Use __set_current_state() instead of current-> state = (take 1)

Use __set_current_state() instead of current-> state = (take 1)

Post by Perez-Gonzalez, Inak » Fri, 20 Dec 2002 02:50:12



Quote:> > In fs/*.c, many functions manually set the task state directly
> > accessing current->state, or with a macro, kind of
> > inconsistently. This patch changes all of them to use
> > [__]set_current_state().

> Some of these should probably be set_current_state().  I
> realize the current code is equivalent to __set_current_state()
> but it might as well be done right.

Agreed; however, I also don't want to introduce unnecessary
bloat, so I need to understand first what cases need it - it
is kind of hard for me. Care to let me know some gotchas?

Quote:> > -     current->state = TASK_INTERRUPTIBLE;
> > +     __set_current_state (TASK_INTERRUPTIBLE);
> >       add_wait_queue(fl_wait, &wait);
> >       if (timeout == 0)

> At least this guy should be set_current_state(), on quick glance.

Is that because it is called lockless? ... grunt, in some areas
is kind of very obscure to guess if it is or not.

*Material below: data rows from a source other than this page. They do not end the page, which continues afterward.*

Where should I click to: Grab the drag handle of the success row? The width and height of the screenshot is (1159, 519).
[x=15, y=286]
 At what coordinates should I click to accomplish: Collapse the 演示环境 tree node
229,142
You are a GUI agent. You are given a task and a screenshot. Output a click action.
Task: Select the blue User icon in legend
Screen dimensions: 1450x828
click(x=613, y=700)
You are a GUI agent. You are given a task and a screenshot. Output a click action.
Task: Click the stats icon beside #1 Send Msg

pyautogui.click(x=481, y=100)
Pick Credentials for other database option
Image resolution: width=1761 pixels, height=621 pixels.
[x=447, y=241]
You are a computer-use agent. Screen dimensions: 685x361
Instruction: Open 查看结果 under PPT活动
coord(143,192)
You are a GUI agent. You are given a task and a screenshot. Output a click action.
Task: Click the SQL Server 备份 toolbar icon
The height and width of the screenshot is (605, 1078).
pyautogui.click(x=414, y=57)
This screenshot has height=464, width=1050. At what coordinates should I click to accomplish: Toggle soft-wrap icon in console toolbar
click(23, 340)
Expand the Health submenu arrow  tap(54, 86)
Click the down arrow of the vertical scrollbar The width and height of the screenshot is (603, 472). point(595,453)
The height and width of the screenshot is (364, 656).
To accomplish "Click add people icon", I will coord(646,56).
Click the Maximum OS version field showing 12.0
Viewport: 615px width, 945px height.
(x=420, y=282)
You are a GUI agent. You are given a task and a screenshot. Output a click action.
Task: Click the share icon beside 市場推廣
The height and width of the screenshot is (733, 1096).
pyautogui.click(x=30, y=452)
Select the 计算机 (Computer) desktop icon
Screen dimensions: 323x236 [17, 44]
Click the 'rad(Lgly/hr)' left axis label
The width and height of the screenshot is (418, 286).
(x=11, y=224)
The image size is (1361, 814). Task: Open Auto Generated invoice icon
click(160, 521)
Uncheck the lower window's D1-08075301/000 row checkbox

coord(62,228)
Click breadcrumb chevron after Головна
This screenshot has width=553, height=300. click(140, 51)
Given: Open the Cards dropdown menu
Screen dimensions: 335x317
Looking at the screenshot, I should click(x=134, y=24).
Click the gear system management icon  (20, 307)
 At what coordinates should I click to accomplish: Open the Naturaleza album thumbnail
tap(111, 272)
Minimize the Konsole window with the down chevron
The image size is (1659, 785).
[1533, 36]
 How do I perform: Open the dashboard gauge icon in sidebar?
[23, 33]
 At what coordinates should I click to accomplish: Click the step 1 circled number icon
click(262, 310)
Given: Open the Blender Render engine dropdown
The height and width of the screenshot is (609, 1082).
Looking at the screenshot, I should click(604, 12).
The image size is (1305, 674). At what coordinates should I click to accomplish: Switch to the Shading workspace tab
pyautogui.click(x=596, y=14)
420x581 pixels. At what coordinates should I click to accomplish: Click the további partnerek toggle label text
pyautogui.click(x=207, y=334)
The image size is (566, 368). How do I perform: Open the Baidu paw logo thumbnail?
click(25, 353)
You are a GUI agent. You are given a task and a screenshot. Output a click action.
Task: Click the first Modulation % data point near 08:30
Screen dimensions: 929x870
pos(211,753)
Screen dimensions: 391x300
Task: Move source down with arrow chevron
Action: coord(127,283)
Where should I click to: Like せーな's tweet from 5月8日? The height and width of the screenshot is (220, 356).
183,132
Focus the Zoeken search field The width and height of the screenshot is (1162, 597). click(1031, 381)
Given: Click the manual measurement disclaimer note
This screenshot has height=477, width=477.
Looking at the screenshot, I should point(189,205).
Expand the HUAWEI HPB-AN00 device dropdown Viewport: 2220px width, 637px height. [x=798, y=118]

Inaky Perez-Gonzalez -- Not speaking for Intel - opinions are my own [or my
fault]

-
To unsubscribe from this list: send the line "unsubscribe linux-kernel" in

More majordomo info at  http://vger.kernel.org/majordomo-info.html
Please read the FAQ at  http://www.tux.org/lkml/

 
 
 

Use __set_current_state() instead of current-> state = (take 1)

Post by Robert Lov » Fri, 20 Dec 2002 03:10:07



> > Some of these should probably be set_current_state().  I
> > realize the current code is equivalent to __set_current_state()
> > but it might as well be done right.

> Agreed; however, I also don't want to introduce unnecessary
> bloat, so I need to understand first what cases need it - it
> is kind of hard for me. Care to let me know some gotchas?

set_current_state() includes a write barrier to ensure the setting of
the state is flushed before any further instructions.  This is to
provide a memory barrier for weak-ordering processors that can and will
rearrange the writes.

Not all processors like those made by your employer are strongly-ordered
:)

Anyhow, the problem is when the setting of the state is set to
TASK_INTERRUPTIBLE or TASK_UNINTERRUPTIBLE.  In those cases, it may be
possible for the state to actually be flushed to memory AFTER the wake
up event has occurred.

So you have code like this:

        __set_current_state(TASK_INTERRUPTIBLE);
        add_waitqueue(...);

but the processor ends up storing the current->state write after the
task is added to the waitqueue.  In between those events, the wake up
event occurs and the task is woken up.  Then the write to current->state
is flushed.  So you end up with:

        add_waitqueue(...);
        interrupt or whatever occurs and wakes up the wait queue
        task is now woken up and running
        current->state = TASK_INTERRUPTIBLE /* BOOM! */

the task is marked sleeping now, but its wait event has already occurred
-- its in for a long sleep...

So to ensure the write is flushed then and there, and that the processor
(or compile, but we do not really worry about it because the call to
add_waitqueue will act as a compiler barrier, for example) does not move
the write to after the potential wake up, we use the write barrier.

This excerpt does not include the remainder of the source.